***** EXCERTO DO TEXTO
Na Síria não são só as balas que matam. A destruição de hospitais, a falta de médicos, a escassez de medicamentos e as más condições sanitárias estão a ameaçar milhões de crianças, alerta a Save the Children, em mais um relatório publicado a dias do terceiro aniversário do início da revolta contra o Presidente Bashar al-Assad. A organização admite mesmo que “várias centenas de milhares” de crianças terão morrido por causa de doenças que poderiam ter sido prevenidas ou que seriam tratáveis não tivesse o sistema de saúde colapsado.
“As crianças dentro da Síria enfrentam condições bárbaras. Encontrar um médico é uma questão de sorte, encontrar um que tenha o equipamento necessário e medicamentos para fornecer o tratamento adequado é quase impossível”, denuncia Roger Hearn, director regional da ONG.
**********
***** MATERIAL DE ESTUDO
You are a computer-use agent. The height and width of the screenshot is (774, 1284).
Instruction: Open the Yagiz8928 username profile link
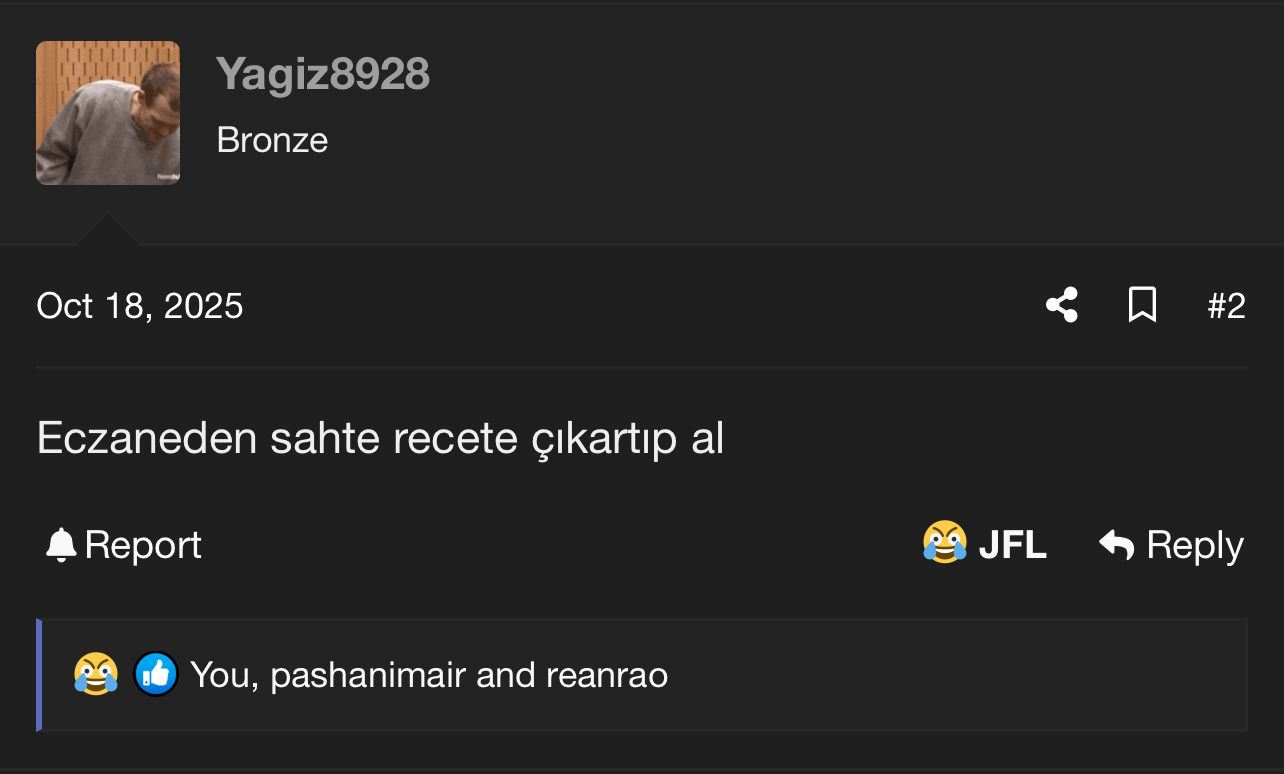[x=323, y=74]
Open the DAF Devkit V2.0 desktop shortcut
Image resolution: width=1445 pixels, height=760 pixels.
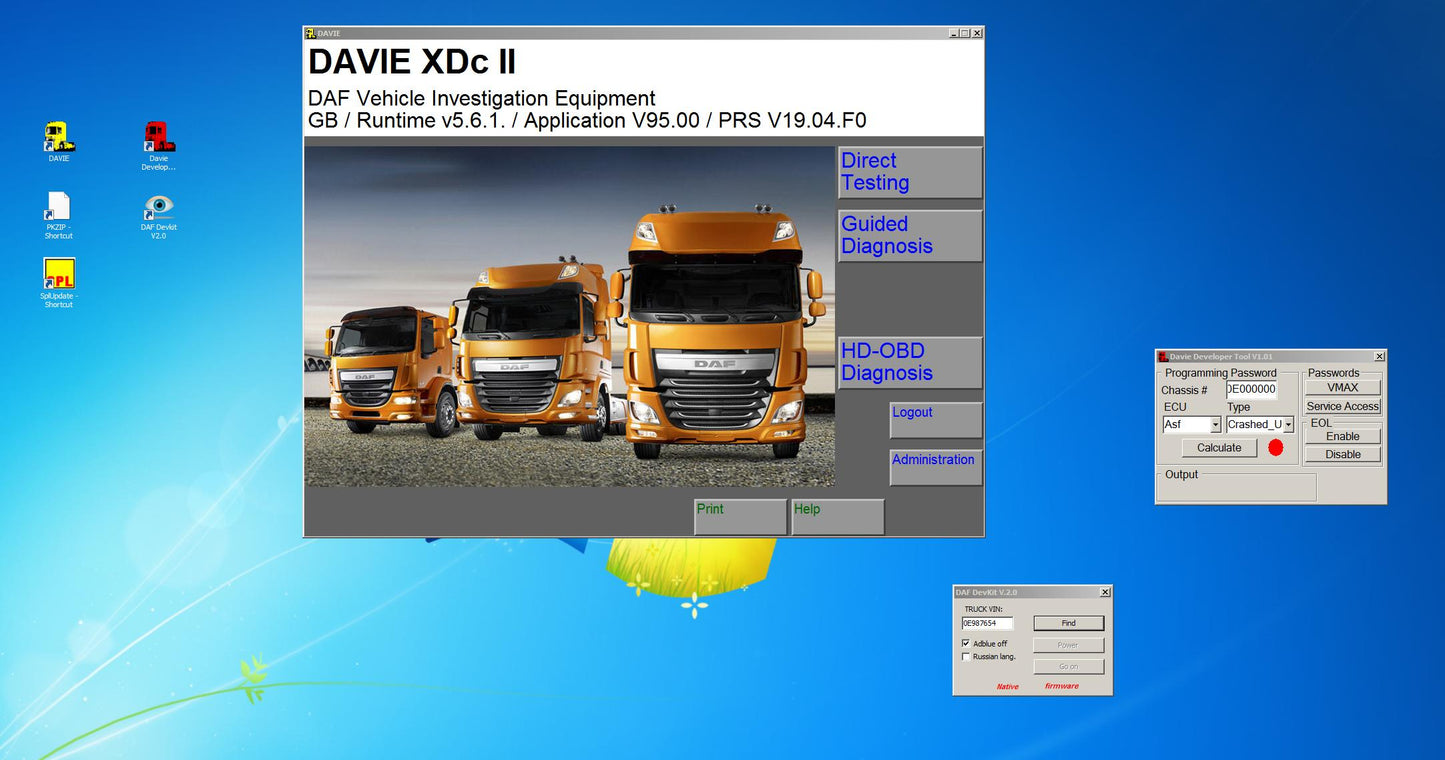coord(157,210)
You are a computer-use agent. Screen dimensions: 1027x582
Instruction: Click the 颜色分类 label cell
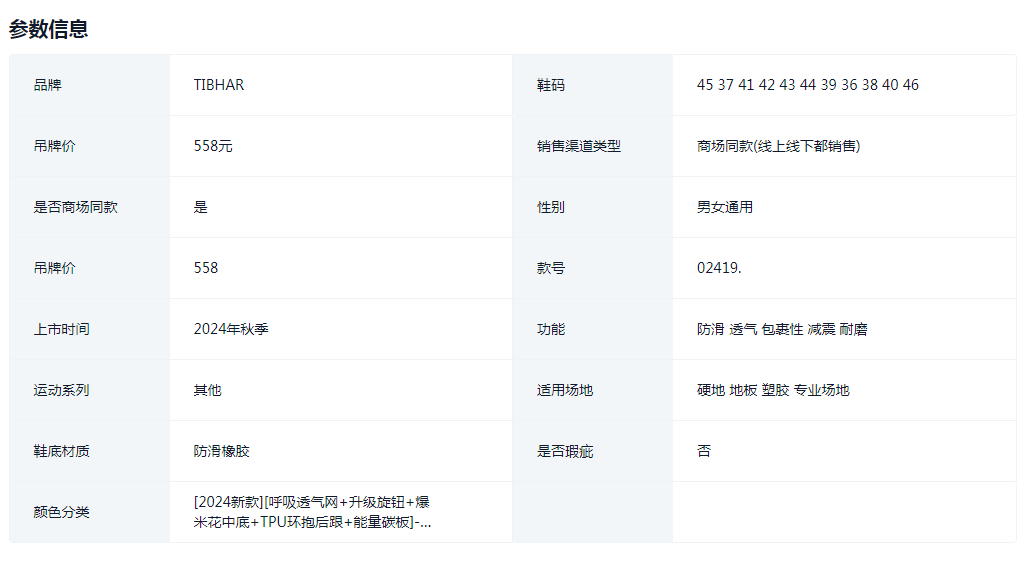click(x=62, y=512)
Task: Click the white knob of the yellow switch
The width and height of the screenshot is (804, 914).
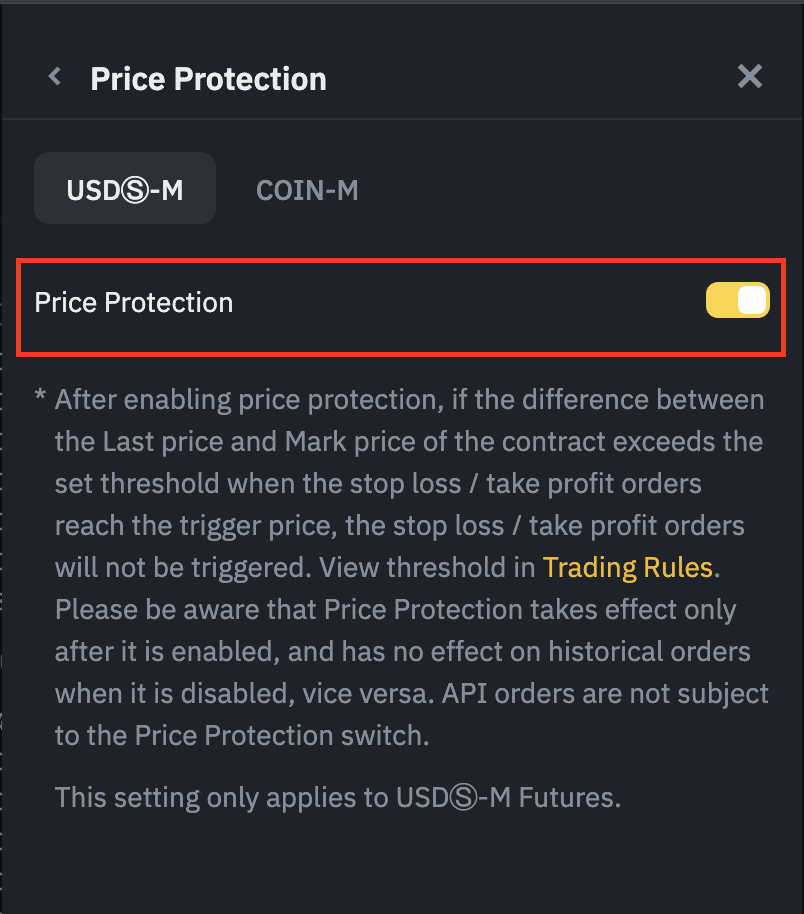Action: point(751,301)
**********
• [AS SUAS TAREFAS]
[1] Segundo o texto sobre as crianças na Síria, quantas crianças terão morrido de doenças evitáveis ou tratáveis?
[2] Transcreva o trecho do texto sobre as crianças na Síria, começando em "Na Síria não" e terminando em "regional da ONG.".
[3] Escreva a continuação do texto sobre as crianças na Síria, a partir da última frase apresentada.
Os registos constituem material à parte, independente do texto sobre as crianças na Síria.

• [RESPOSTAS ÀS TAREFAS]
[1] Várias centenas de milhares, segundo a Save the Children.

[2]
Na Síria não são só as balas que matam. A destruição de hospitais, a falta de médicos, a escassez de medicamentos e as más condições sanitárias estão a ameaçar milhões de crianças, alerta a Save the Children, em mais um relatório publicado a dias do terceiro aniversário do início da revolta contra o Presidente Bashar al-Assad. A organização admite mesmo que “várias centenas de milhares” de crianças terão morrido por causa de doenças que poderiam ter sido prevenidas ou que seriam tratáveis não tivesse o sistema de saúde colapsado.
“As crianças dentro da Síria enfrentam condições bárbaras. Encontrar um médico é uma questão de sorte, encontrar um que tenha o equipamento necessário e medicamentos para fornecer o tratamento adequado é quase impossível”, denuncia Roger Hearn, director regional da ONG.

[3]
Mais do que dados novos, o relatório reúne estatísticas recolhidas por várias organizações internacionais, numa nova tentativa de despertar consciências para o desastre humanitário que se vive dentro das fronteiras sírias. Recorda que 60% dos hospitais e mais de um terço das clínicas foram destruídas ou danificadas pelos combates, que a produção de medicamentos (que chegou a cobrir quase todas as necessidades do país) caiu 70% e que quase metade dos médicos fugiram do país. Em Alepo, a maior cidade da Síria, restam 36 médicos quando, pelos padrões mínimos da Organização Mundial de Saúde (OMS), deveriam estar a trabalhar pelo menos 2500.
Os que ficaram têm de tratar muitos mais doentes – e muitos deles não têm os meios básicos ou sequer mais do que formação genérica. Tahsen, nome fictício de um médico de 26 anos que trabalha com outros quatro numa clínica improvisada numa cave, disse à Save the Children que já fez centenas de operações e trata todo o tipo de fracturas apesar de só ter saído da faculdade há um ano e não ter qualquer especialização.
As necessidades nunca foram tantas: a OMS calcula em mais de meio milhão as pessoas feridas nos combates, que não poupam ninguém. “Todos os dias temos crianças que sofreram queimaduras graves e fracturas. Precisam de operações complicadas, mas não temos condições para isso. Em alguns casos temos de os amputar para lhes salvar a vida – se não o fizermos eles esvaem-se em sangue”, contou outro médico.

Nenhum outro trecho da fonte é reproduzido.